12. Morgan received a life sentence in 1977
In 1977, Morgan was convicted or trying to arrange the murder of a Seal Beach drug dealer for failing to pay the Mafia money. Unaware that Eme member Ramon “Mundo” Mendoza had turned on him, he asked Mendoza to commit the murder, supplying him with a picture of the intended target, a house key, and a 45 calibre pistol inside a brown paper bag. Mendoza testified against Morgan and he received a life sentence.
13. Morgan offered Croatian political refugees
These political refugees included Andrija Artuković, protection from Yugoslav agents in the nation. Los Angeles was one of the few cities Croatians could openly oppose the communist government without any of the local leadership being murdered like in Chicago and New York City.
It’s believed Morgan used his gang ties to intimidate or even murder state agents sent to kill their political rivals. It’s even been suggested that Morgan had family ties to Artuković, as both he and Morgan’s fathers came from the village of Klobuk in Ljubuški, Bosnia.

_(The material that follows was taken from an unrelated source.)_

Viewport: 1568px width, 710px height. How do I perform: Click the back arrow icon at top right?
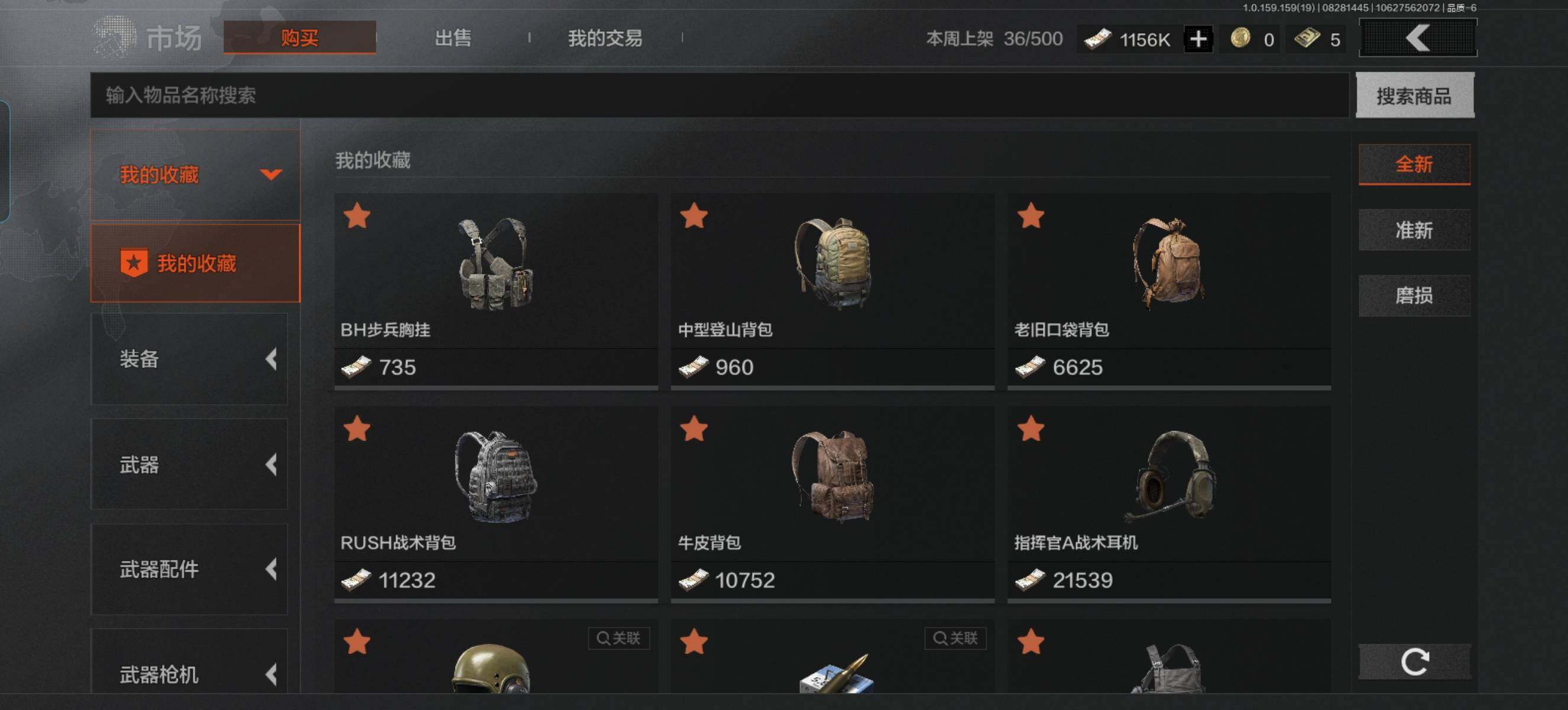click(1418, 38)

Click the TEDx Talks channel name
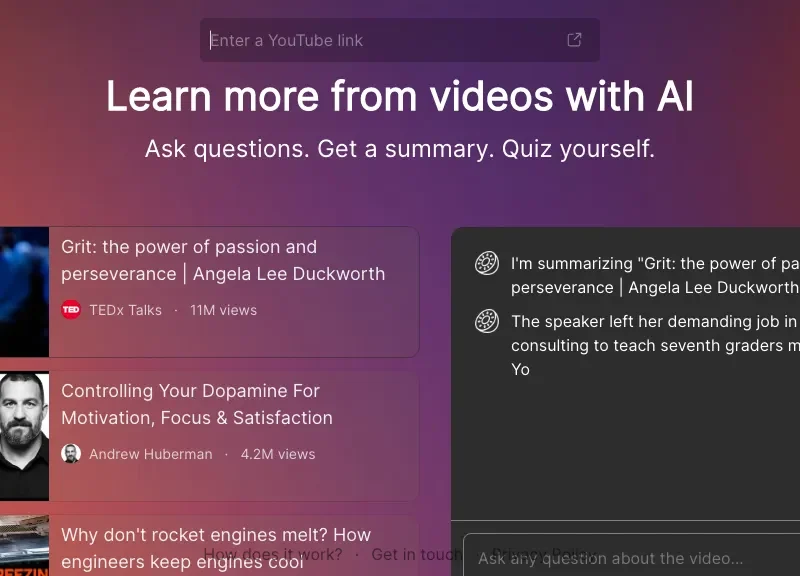(x=125, y=310)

14. Morgan was diagnosed with inoperable liver cancer
In 1993, Morgan became ill, and on October 4, he was transferred from Pelican Bay to the hospital ward in Corcoran State Prison, where, on October 27, he was diagnosed with inoperable liver cancer.
Conspiracy theorists argue that Morgan was poisoned by prison authorities because he’d become too powerful. His wife requested that he be released on compassionate release, but he died on November 9, before the process began.
15. Morgan’s wife filed a lawsuit after his death against the filmmakers of American Me
In 1992, the film American Me was released, which was based on the history of the Mexican Mafia. A principal supporting character is “J.D.”, a non-Mexican member who has an artificial leg. Edward James Olmos, the movie’s writer/director/star attempted to visit Morgan in hopes that he would gain his love and approval for the movie.
Morgan refused to see him and filed a lawsuit against Olmos and Universal Studios alleging inaccuracies in the film. At the time of Morgan’s death, his wife filed a $500,000 lawsuit against Olmos and the filmmakers, claiming the film did not request her permission for basing one of the characters on Morgan.